The DSR require suppliers to provide the consumer with clear information about the goods and services offered before the conclusion of the contract. There is also a further requirement to give additional information about the goods or services which information must be given, at the latest, when the goods are delivered or during performance of the services. This latter information must be provided in writing, or in another durable medium available and accessible to the consumer. The consultation paper does not provide a definition of durable medium. However, the consumer must be able to keep the information, unchanged, for the time it is needed, and access it for future reference. E-mails are therefore a durable medium but Web site information, which may change, will not, in the OFT’s view, meet this requirement. Suppliers will need to think how this affects their procurement systems. For example, e-mailing the requisite information will be acceptable but requiring a customer to print off a Web page may not be.

Other DSR requirements include an obligation on IT suppliers to perform the contract within 30 days, unless otherwise agreed. There is also in most contracts an unconditional right for the consumer to cancel. The cancellation period is seven days and the only condition that can be attached to it is to require the consumer to notify cancellation in writing or in another durable medium. There are certain exceptions to the right of cancellation. For IT suppliers, the one that matters is that relating to software which has been unsealed by the consumer.

All of these rights available to the consumer under the DSR run in parallel with the obligations on online IT suppliers under the Electronic Commerce (EC) Directive Regulations 2002. For example, those Regulations require suppliers to provide information about the operation of the online transaction such as the different tactical steps to follow to conclude the contract. They also require the supplier to acknowledge receipt of orders without undue delay and make available to consumers appropriate effective and accessible technical means to allow them to identify and correct input errors before they place the order. Failure to do this may result in the contract being rescinded by the consumer, which would have dire consequences if this failure affected all the supplier’s contracts.

Unfair Terms

The UTCCR provide that standard terms used by suppliers in contracts with consumers are unenforceable unless they are fair. A standard term is one which has been pre-formulated and has not been negotiated with the consumer. A term is unfair if it creates a significant imbalance in the parties’ rights and obligations under the contract, to the detriment of consumers, and contrary to the requirement of good faith.

The UTCCR do not apply to B2B transactions, contracts between private individuals, or those that have been individually negotiated. Terms that set the price and/or define the product or service being supplied are the “core terms” of the contract and are also exempt from the test of unfairness provided they are in plain, intelligible language.

The most common types of unfair term, those which are essentially black-listed by the UTCCR, are those which have the effect, for example, of excluding or restricting liability for breach of contract, those that impose financial penalties on the consumer, allow the supplier the right to cancel without notice, bind consumers to hidden terms, or restrict the consumer’s legal remedies. These are but a few.

The Draft Guidance

The draft guidance looks in some detail at the compliance issues regulators have encountered in relation to online software supply and related goods and services. The final guidance will therefore act as a permanent reference tool for online IT suppliers. For example, in relation to the actual making of the contract, apart from the prior and additional information requirements under the DSR, the draft guidance stresses that such requirements apply again to any additional service contracts at a distance, such as PC support packages, that are associated with the main contract.

▶ [Requirements]:
• A. Summarize the text on consumer rules for online IT suppliers in two sentences.
• B. Repeat word for word the passage of the text on consumer rules for online IT suppliers that opens with the words containing "All of these" and closes with "the supplier’s contracts.".

▶ [Material provided]:
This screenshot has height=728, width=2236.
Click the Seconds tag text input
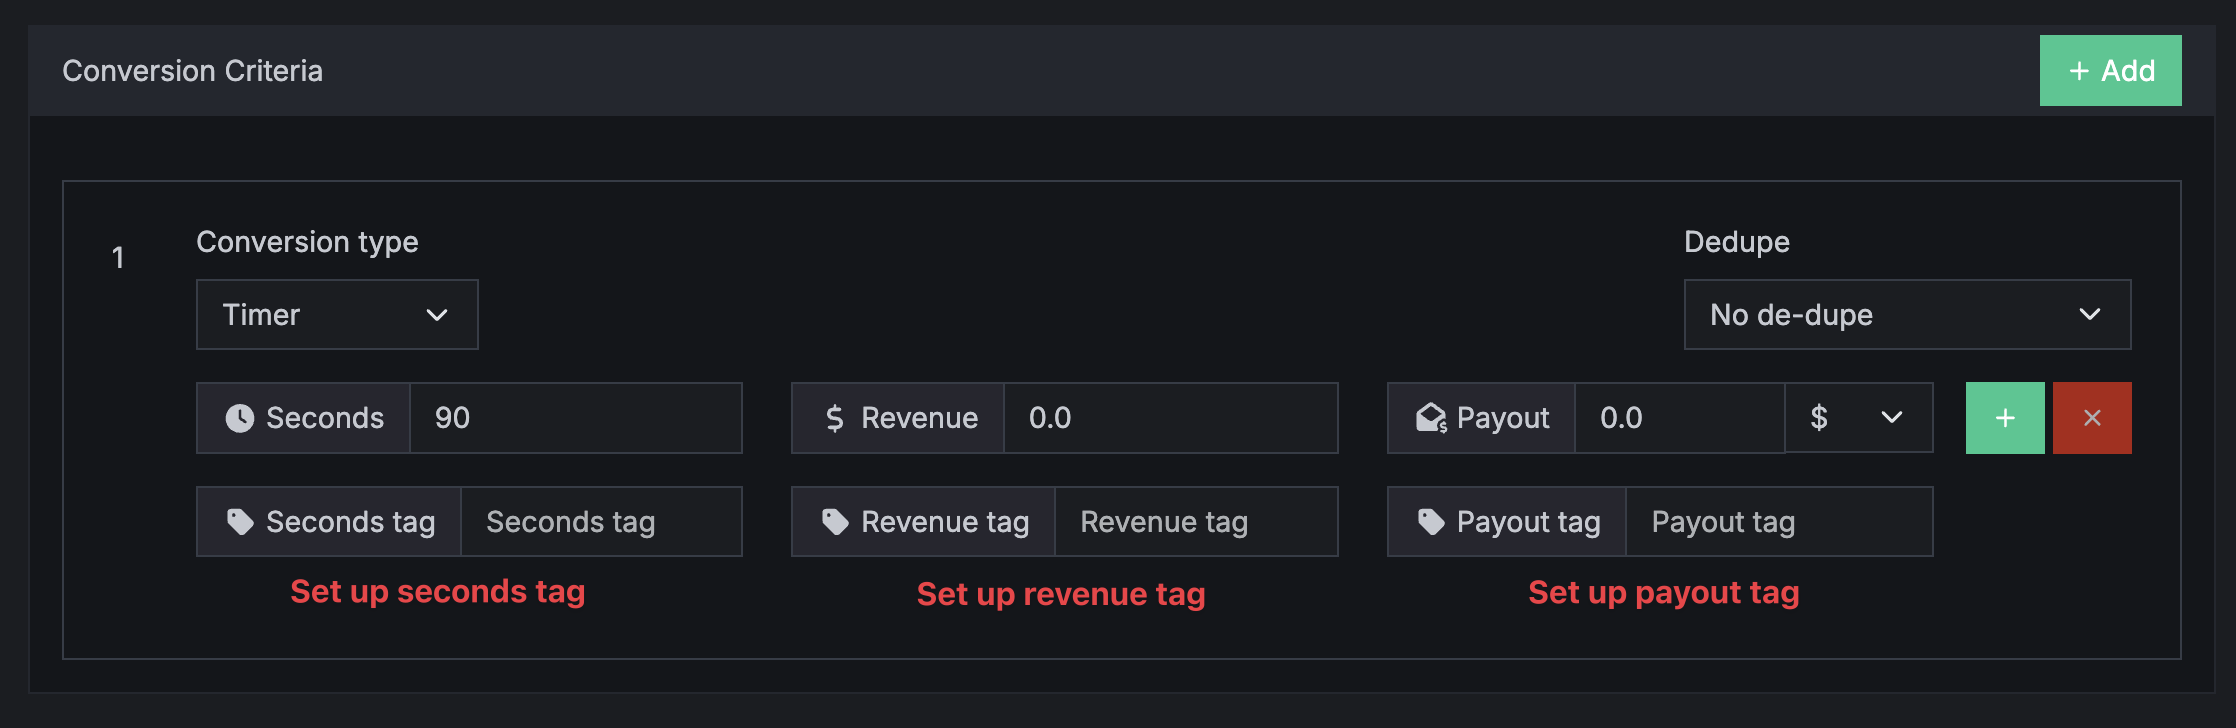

▶ [Answers in order]:
• A. Under the DSR, suppliers must give consumers clear information before the contract and further information in writing or another durable medium, must perform the contract within 30 days unless otherwise agreed, and in most contracts must allow a seven-day right to cancel, alongside duties under the Electronic Commerce (EC) Directive Regulations 2002. The UTCCR make unfair standard terms in consumer contracts unenforceable, and the draft guidance examines compliance issues in online software supply, with the final guidance set to act as a permanent reference tool for online IT suppliers.

• B.
All of these rights available to the consumer under the DSR run in parallel with the obligations on online IT suppliers under the Electronic Commerce (EC) Directive Regulations 2002. For example, those Regulations require suppliers to provide information about the operation of the online transaction such as the different tactical steps to follow to conclude the contract. They also require the supplier to acknowledge receipt of orders without undue delay and make available to consumers appropriate effective and accessible technical means to allow them to identify and correct input errors before they place the order. Failure to do this may result in the contract being rescinded by the consumer, which would have dire consequences if this failure affected all the supplier’s contracts.